[Begin EXTRACT PROVIDED]
NoamDecay

class paddle.fluid.dygraph.NoamDecay(d_model, warmup_steps, begin=1, step=1, dtype='float32')[source]

Applies Noam decay to the initial learning rate.

The algorithm can be described as following.

\[decayed\_learning\_rate = d_{model}^{-0.5} * min(global\_step^{-0.5}, global\_step * warmup\_steps^{-1.5})\]

Please reference attention is all you need

Parameters
  • d$_{model}$ (Variable|int) – The dimensionality of input and output feature vector of model. If type is Variable, it’s a tensor with shape [1] and the data type can be int32 or int64. The type can also be python int.

  • warmup_steps (Variable|int) – The number of warmup steps. A super parameter. If type is Variable, it’s a tensor with shape [1] and the data type can be int32 or int64. The type can also be python int.

  • begin (int, optional) – The begin step. The initial value of global_step described above. The default value is 0.
[End EXTRACT PROVIDED]
[Begin DATA ENTRIES]
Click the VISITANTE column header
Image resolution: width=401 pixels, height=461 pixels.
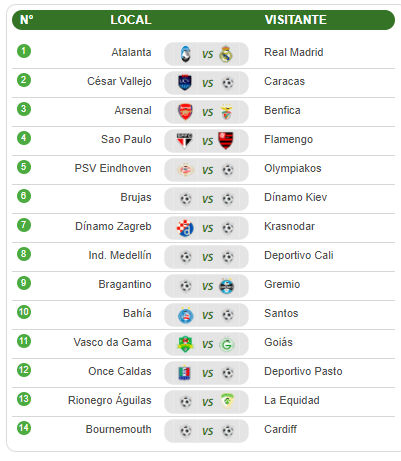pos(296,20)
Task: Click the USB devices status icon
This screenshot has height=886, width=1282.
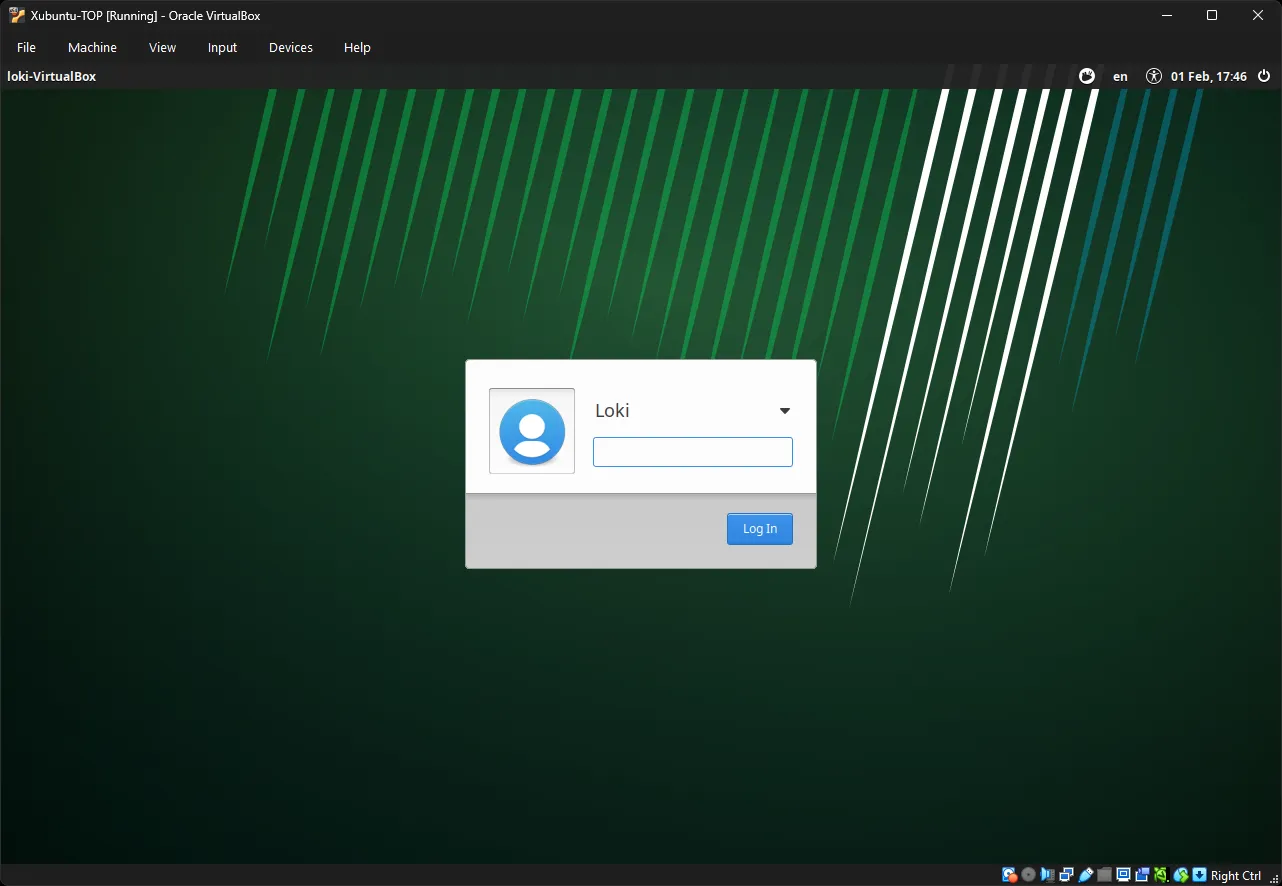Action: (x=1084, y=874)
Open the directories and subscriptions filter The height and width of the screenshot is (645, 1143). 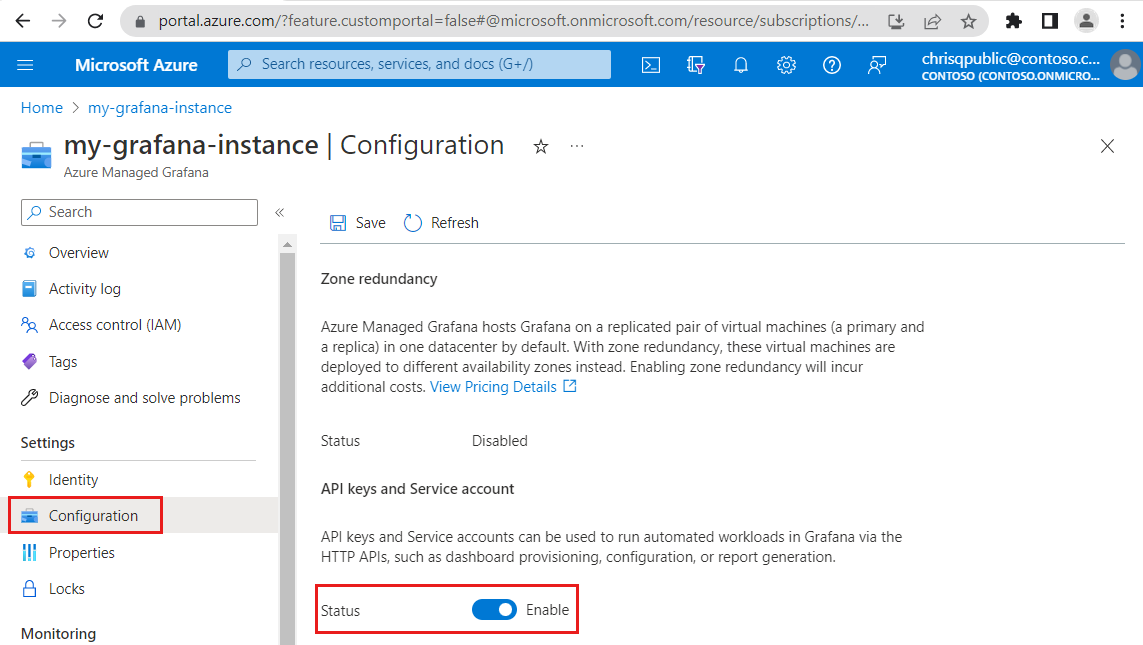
[End DATA ENTRIES]
■ EXERCISES TO COMPLETE ■
a) Please say whether each statement agrees with the NoamDecay documentation, answering yes or no and quoting the words that decide it: (i) warmup_steps may be given as a python int; (ii) when d_model is a Variable, its data type may be float32; (iii) warmup_steps is described as a super parameter.
b) Write the next part of the NoamDecay documentation, picking up after its last line.
The items come from a separate source, not from the NoamDecay documentation.

■ TASK RESULTS ■
a)
(i) Yes: "The type can also be python int."
(ii) No: "the data type can be int32 or int64."
(iii) Yes: "A super parameter."

b)
  • step (int, optional) – The step size used to calculate the new global_step in the description above. The defalult value is 1.

  • dtype (str, optional) – The data type used to create the learning rate variable. The data type can be set as ‘float32’, ‘float64’. The default value is ‘float32’.

Returns

None.

Examples

import paddle.fluid as fluid
warmup_steps = 100
learning_rate = 0.01
with fluid.dygraph.guard():
    optimizer  = fluid.optimizer.SGD(
        learning_rate = fluid.dygraph.NoamDecay(
               1/(warmup_steps *(learning_rate ** 2)),
               warmup_steps) )